-
Notifications
You must be signed in to change notification settings - Fork 396
Description
This issue is intended as "tracker issue" for implementing benchmarks which are Fusaka-compatible which cannot create incorrect benchmark results due to optimizations (parallel execution).
The problem
With Fusaka, we now have a protocol limit of ~16.7M gas per transaction. This means that for benchmarks which target gas limits higher than this limit, we have to split up transactions. This can give skewed results: if these transactions can be parallelized, this means that the execution time could be similar to running a single transaction. The reason is that two transactions are independent, and an optimized client can now run the two transactions on the same state, only to "merge" the results later on.

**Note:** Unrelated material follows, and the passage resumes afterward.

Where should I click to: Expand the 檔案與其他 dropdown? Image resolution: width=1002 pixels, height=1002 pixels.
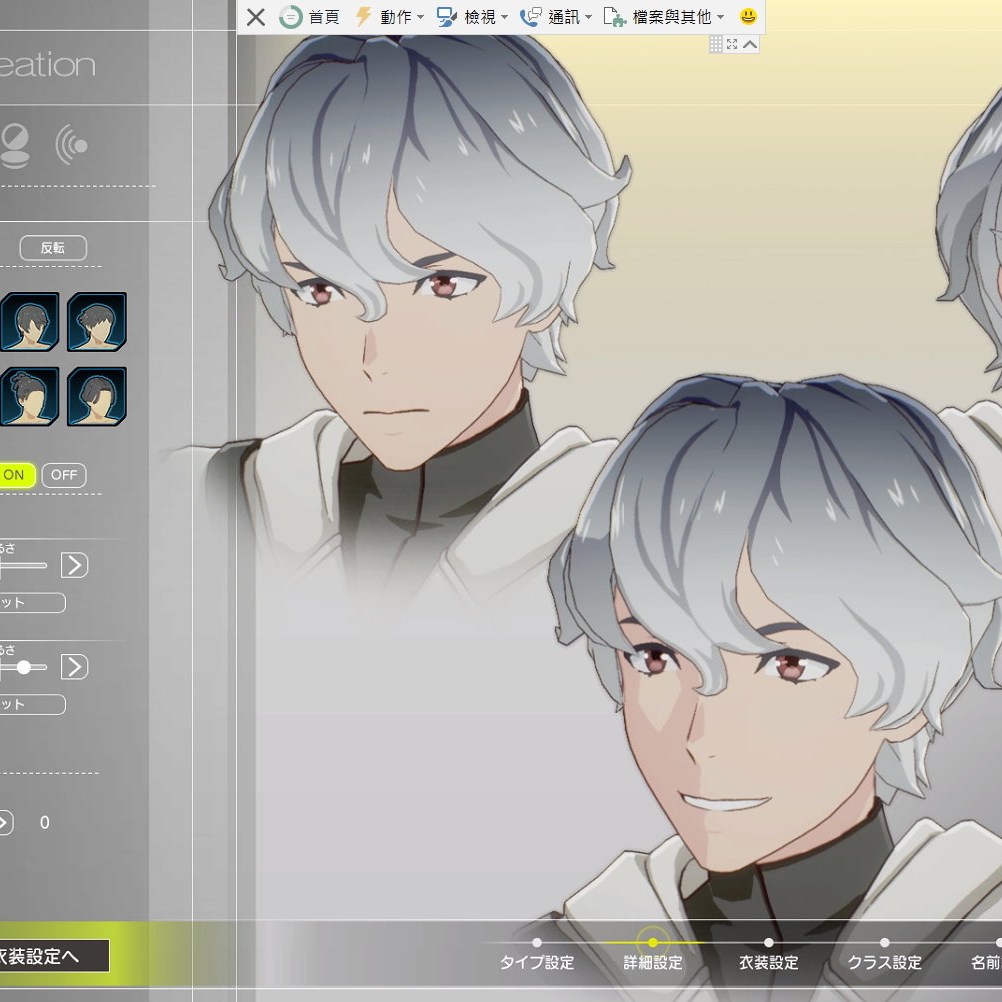(x=664, y=17)
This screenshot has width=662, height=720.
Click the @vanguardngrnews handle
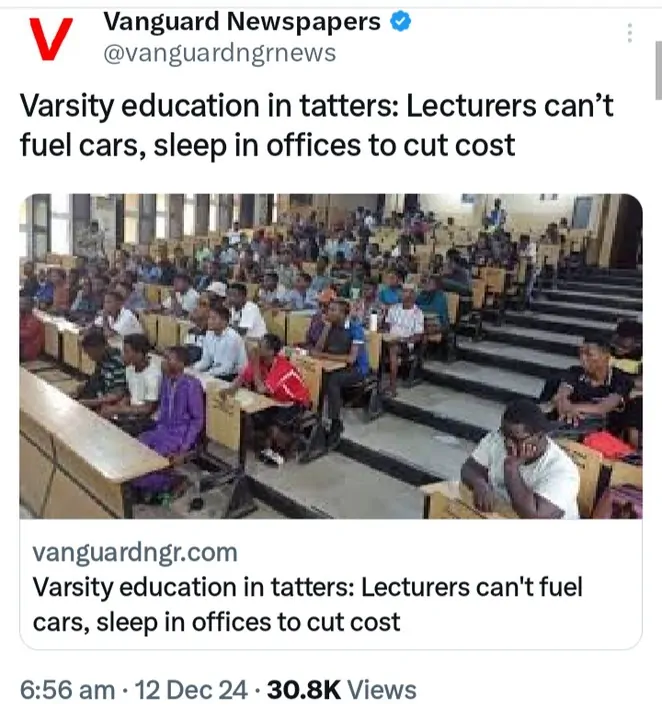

For simplicity let's assume we have a benchmark test for the KECCAK256 (0x20) opcode. This reads CALLDATA(0) and then keeps hashing this until there is only X amount gas left, where it will SSTORE the topmost stack item at slot 0 (this slot item is already initialized to some nonzero value).
This can be parallelized if we would split up the transactions into multiple, and each transaction has the same gas limit. The end result for all transactions are the same: the gas used and the final item in slot 0. There are multiple ways to make this test non-parallelizable: changing the calldata of each tx is one, setting different gas limits is another (this yields a different value in the final slot), but likely the most effective one is changing this test such that it does not start hashing from the calldata, but instead read the start value from slot 0 and also store this value to slot 0. The result is that we have to calculate a hash chain and there is no way to parallelize this. As bonus: if this is set up like this, we can immediately see the benefits of Block Level Access lists , because this allows it to be parallelize it, as it saves the intermediate values of the hash chain to the BAL.
Problems to solve
- If the benchmark, once split up, can be parallelized, this will skew the results if clients run these transactions on multiple cores, making it look like twice the gas limit runs about the same time as on the previous gas limit (thus making it look twice at fast)
- We should update the benchmarks (or maybe write a benchmark "mode" or flag for this) to make these non-parallelizable
- This immediately unlocks the benefits of BALs: these tests without BALs and with BALs should show these tests are parallelizable
Note that if we add this logic into the benchmark to run, this is thus overhead for the test, and the opcode-under-test will thus be ran less times than previously. It is likely helpful to introduce a test helper to make these items sequential. For instance, this is how it could look:
We have a test A, which for instance just tests ADD a lot of times (in a loop).
In order to make this sequential, we have to make new txs depend on the previous ones. To do this, we could:
Have a contract which has the code of test A. We now introduce root contract B which calls into A (this is the overhead). Root contract B calls A with current GAS (note: this will thus send at most 63/64 of current gas). Since we have 1/64 of current gas left, if the transaction has a high enough gas limit (it will do in most cases), we can now SSTORE(0, ADD(SLOAD(0), 1)). This will simply increment the value of slot 0 by 1 and will thus make this unparallelizable. (Of course a smart optimized could detect this logic and could still run this sequentially). To make this "better" unparallelizable some input value of previous tx should be fed to the target code and we should store the result of this target code.